Ik ben van mening dat dergelijke bepalingen te ver gaan in een verdrag dat gaat over administratieve bepalingen met betrekking tot het verkrijgen van een modelrecht en zeker niet bijdragen aan de doelstelling van het verdrag om de verleningsprocedure te vereenvoudigen. Ook is Nederland geen voorstander van het opnemen in het verdrag van gedetailleerde bepalingen over technische assistentie aan verdragsluitende staten.

EU-aspecten

Zoals hiervoor opgemerkt, vormen veel van de onderwerpen die worden bestreken door het Verdrag betreffende het modellenrecht ook het onderwerp van bestaande en toekomstige EU wetgeving. In het EU-onderhandelingsmandaat is het uitgangspunt dat het verdrag binnen de exclusieve bevoegdheid van de Unie valt op grond van artikelen 3(1) VWEU (gemeenschappelijke handelspolitiek) en artikel 3(2) VWEU (risico op aantasting EU-interne regels). Dit heeft gevolgen voor de mogelijkheid voor de EU-lidstaten om toe te treden tot het verdrag. In een dergelijk geval kan in principe alleen de Unie optreden. De lidstaten kunnen op grond van artikel 2(1) VWEU enkel optreden voor zover zij daartoe worden gemachtigd of voor zover dit ter uitvoering van handelingen van de Europese Unie is. Op grond van de jurisprudentie van het Hof van Justitie van de EU is het duidelijk dat het aan de Europese Commissie is om dat te bepalen of daarmee in te stemmen.5

Toetreding van de Unie tot het Verdrag inzake modellenrecht is mogelijk ingevolge artikel 27 van het ontwerpverdrag, maar de Europese Unie komt geen zelfstandig stemrecht toe in de bij het verdrag op te richten assemblee van lidstaten. Deze assemblee krijgt belangrijke beslissingsbevoegdheden met betrekking tot het vaststellen van uitvoeringsregelgeving en het initiëren van verdragswijzigingen. Het is daarom van groot belang dat de Europese Unie en haar lidstaten verzekeren dat de aan de lidstaten toekomende stemrechten kunnen worden uitgeoefend. De inzet van Nederland is erop gericht om dat te bewerkstelligen.

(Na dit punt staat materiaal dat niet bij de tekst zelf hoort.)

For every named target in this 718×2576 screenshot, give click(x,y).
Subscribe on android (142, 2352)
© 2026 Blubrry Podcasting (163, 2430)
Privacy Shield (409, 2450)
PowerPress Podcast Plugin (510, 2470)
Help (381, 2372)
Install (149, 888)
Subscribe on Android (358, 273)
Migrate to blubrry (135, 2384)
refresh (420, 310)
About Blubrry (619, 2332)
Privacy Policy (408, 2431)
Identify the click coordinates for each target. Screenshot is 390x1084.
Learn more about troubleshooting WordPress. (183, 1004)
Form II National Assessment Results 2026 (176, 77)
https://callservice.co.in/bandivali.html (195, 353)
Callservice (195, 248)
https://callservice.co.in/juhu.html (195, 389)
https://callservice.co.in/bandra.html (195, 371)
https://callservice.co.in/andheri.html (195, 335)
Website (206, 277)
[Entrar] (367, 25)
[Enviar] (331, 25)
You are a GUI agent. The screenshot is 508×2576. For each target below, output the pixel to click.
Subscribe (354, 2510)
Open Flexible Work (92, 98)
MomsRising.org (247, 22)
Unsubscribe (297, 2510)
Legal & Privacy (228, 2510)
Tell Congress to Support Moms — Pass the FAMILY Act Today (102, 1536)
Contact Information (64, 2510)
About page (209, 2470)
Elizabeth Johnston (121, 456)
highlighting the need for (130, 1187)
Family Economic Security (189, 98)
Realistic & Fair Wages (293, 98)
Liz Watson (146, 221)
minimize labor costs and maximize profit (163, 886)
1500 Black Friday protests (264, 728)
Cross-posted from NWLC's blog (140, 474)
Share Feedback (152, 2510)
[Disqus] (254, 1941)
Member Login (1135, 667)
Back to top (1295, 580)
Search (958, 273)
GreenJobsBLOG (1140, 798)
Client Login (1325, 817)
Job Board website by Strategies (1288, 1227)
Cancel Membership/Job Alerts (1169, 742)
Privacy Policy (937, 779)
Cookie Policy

Het verdrag betreffende intellectueel eigendom, genetische rijkdommen en traditionele kennis in verband met genetische rijkdommen

Van 13 tot en met 24 mei 2024 heeft in Genève een diplomatieke conferentie plaatsgevonden waarbij de tekst is vastgesteld van een internationaal rechtsinstrument betreffende intellectueel eigendom, genetische bronnen en traditionele kennis in verband met genetische rijkdommen.6

Over de Nederlandse onderhandelingsinzet met betrekking tot dit verdrag bent u door mijn voorgangster geïnformeerd bij brief van 19 april 20247. Die onderhandelingsinzet was gebaseerd op een basistekst aan de hand waarvan de onderhandelingen zijn gevoerd. Geconstateerd kan worden dat het uiteindelijke onderhandelingsresultaat maar zeer beperkt afwijkt van de basistekst. Dat is positief, omdat de inzet van een aantal landen was om tot verdergaande afspraken te komen, die voor Nederland niet aanvaardbaar zouden zijn geweest. In zijn algemeenheid is de tekst van het verdrag gebalanceerd te noemen.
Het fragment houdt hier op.